Exercise details ->
Print every line below exactly as written, but leave the pictures behind.

-- Opening Marker --

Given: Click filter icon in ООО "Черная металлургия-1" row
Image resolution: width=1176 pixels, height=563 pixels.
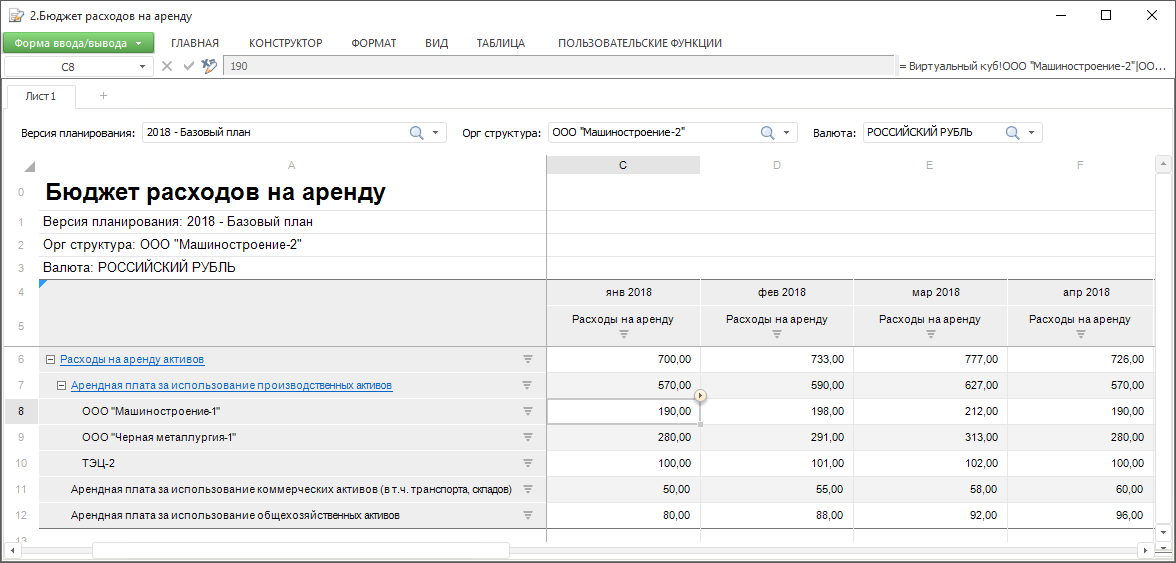Looking at the screenshot, I should (528, 437).
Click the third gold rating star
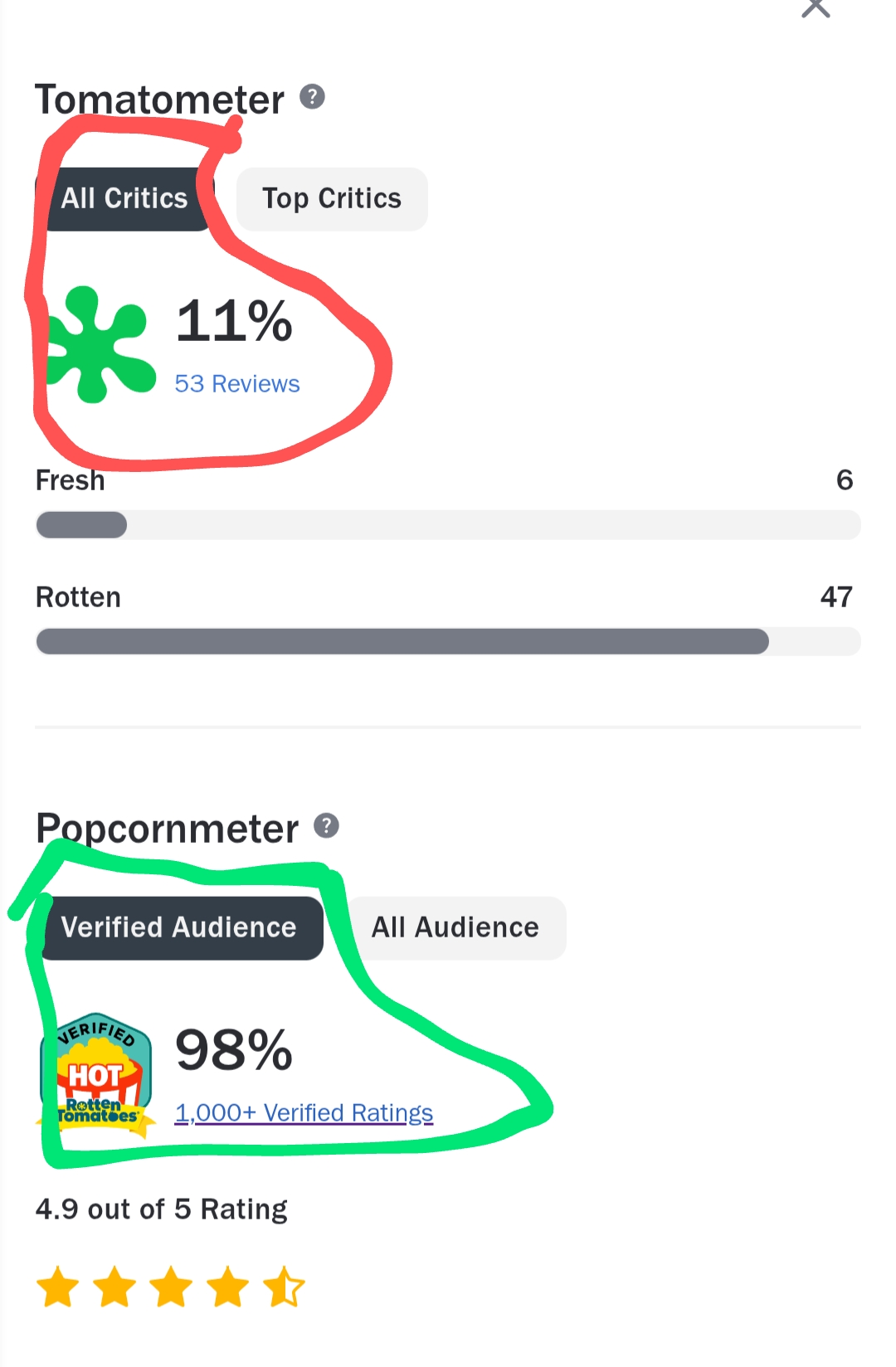 click(x=171, y=1287)
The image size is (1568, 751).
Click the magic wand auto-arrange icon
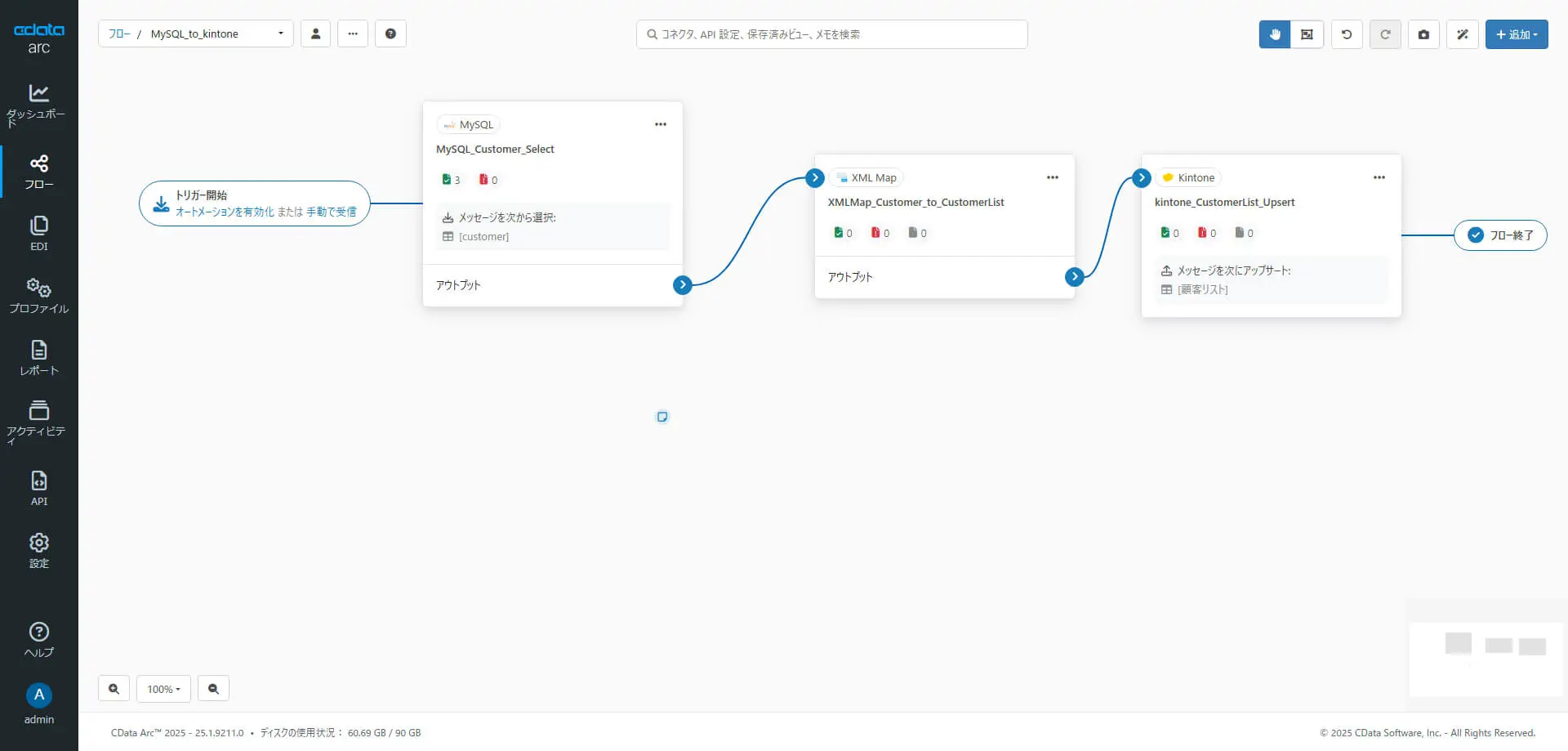(x=1463, y=34)
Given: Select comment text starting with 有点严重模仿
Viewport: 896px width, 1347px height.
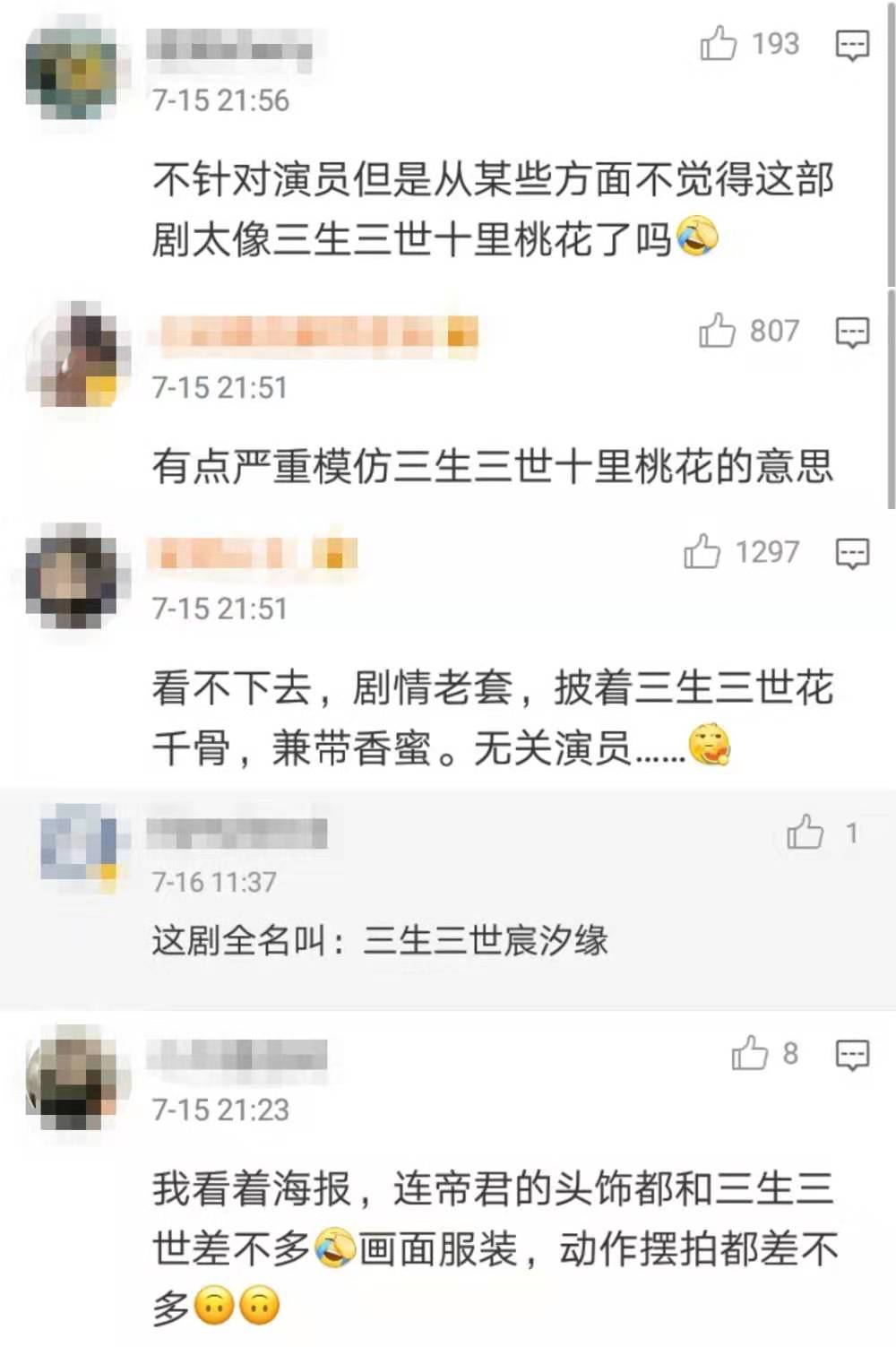Looking at the screenshot, I should click(493, 466).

-- Closing Marker --

Answer box ->
Given: Click filter icon in ООО "Черная металлургия-1" row
Image resolution: width=1176 pixels, height=563 pixels.
Looking at the screenshot, I should (528, 437).
Click the third gold rating star
 click(x=171, y=1287)
The image size is (1568, 751).
Click the magic wand auto-arrange icon
(x=1463, y=34)
Given: Select comment text starting with 有点严重模仿
Viewport: 896px width, 1347px height.
Looking at the screenshot, I should click(493, 466).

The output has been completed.